It’s 2010, and all of our K-12 schools should have dynamic, interactive websites. Unfortunately, for a variety of reasons, that is not the case today in many schools. I’m contacting different school leaders and educators in advance of my December 14th and 15th workshop series on Google Tools in Oklahoma City, and ran across the following “Technology Support” website for Drumright Public Schools in Oklahoma.
Apparently comment moderation is NOT turned on for the official school website, and no one has seen that in July an educational vendor from Florida left a comment on the site. There is no other content on this “About Technology Support” webpage besides this vendor’s self-promotional comment, which seems to have been copied from email. While this comment is not profane or offensive, it’s certainly not content a school wants on its official website. In the sidebar of the page, the email address of Beasley Technology Inc. of Cushing, Oklahoma is provided. Apparently they helped the Drumright school setup their website powered by Scholastic Communications‘ proprietary content management system / platform.
It’s great to see Drumright schools has moved to a more interactive website! This is a HUGE improvement over the 1999-era Microsoft Frontpage-created websites which are still common for many of our 500+ Oklahoma public school districts. It’s vital, however, that interactive commenting on official school websites be MODERATED regularly by teachers or administrators at the school. This isn’t something which should be outsourced to a vendor (who many not make time to check the comment queue regularly) or to students. Failing to enable comment moderation on a school website leaves the entire organization wide open to a potentially controversial situation, when trolls or others post offensive information as well as links to the site. That type of situation can lead to an unfortunate as well as preventable backlash from parents, the community, and school administrators AGAINST interactive web publishing.
The screenshot below shows the comment moderation dashboard from the WordPress-based blog used for the free, K-12 Online Conference. WordPress is open-source and free. If your school website is not interactive and does not support comment moderation, consider switching to a content management system which is and does.
I emailed both the Drumright school superintendent as well as Beasley Technology before sharing this post, letting them know about this issue and recommending they enable comment moderation on their website. Hopefully we’ll see many more schools in Oklahoma and elsewhere embrace safe, moderated, interactive web publishing in the months and years ahead. The success and speed of those hyperlinked writing efforts depends (to a large degree) on the positive experiences of “pioneer” schools like Drumright who are moving forward with advanced web platforms for teachers as well as students to utilize.
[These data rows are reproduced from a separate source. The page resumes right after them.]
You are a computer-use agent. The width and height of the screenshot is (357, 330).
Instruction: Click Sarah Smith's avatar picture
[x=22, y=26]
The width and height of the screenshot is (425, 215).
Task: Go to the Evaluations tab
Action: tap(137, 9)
If your school website or another school website you come across has open commenting but no comment moderation, take a few minutes to let the school administrators know why this is dangerous. Be sure to emphasize your SUPPORT for comment moderation, but your concern that the school should turn ON moderation. If the current vendor or web CMS can’t provide moderation as a feature, that’s a reason to switch to another solution. WordPress is a great option to consider, particularly since it’s free/open-source and widely utilized today in business as well as educational contexts. There can still be costs involved with a WordPress site, for hosting and design, but those costs can be far less than the prices some schools are paying today for glitzy but NON-interactive websites which do not permit visitors to leave comments.
For a great example of an Oklahoma public school which has embraced the constructive value of interactive web publishing, visit the website of Howe Public Schools. This year the district is using a Ning website, “Paws to Praise,” to share news, student work, and more from teacher classrooms. The school’s journalism class uses a channel on Ustream to webcast shows “live” for a local as well as remote viewing audience, and teachers are utilizing Moodle as a curriculum portal. Last year teachers utilized a WordPress blog as a “team blog,” but this year have moved to Ning because of the richer media-sharing and interactive features of the site.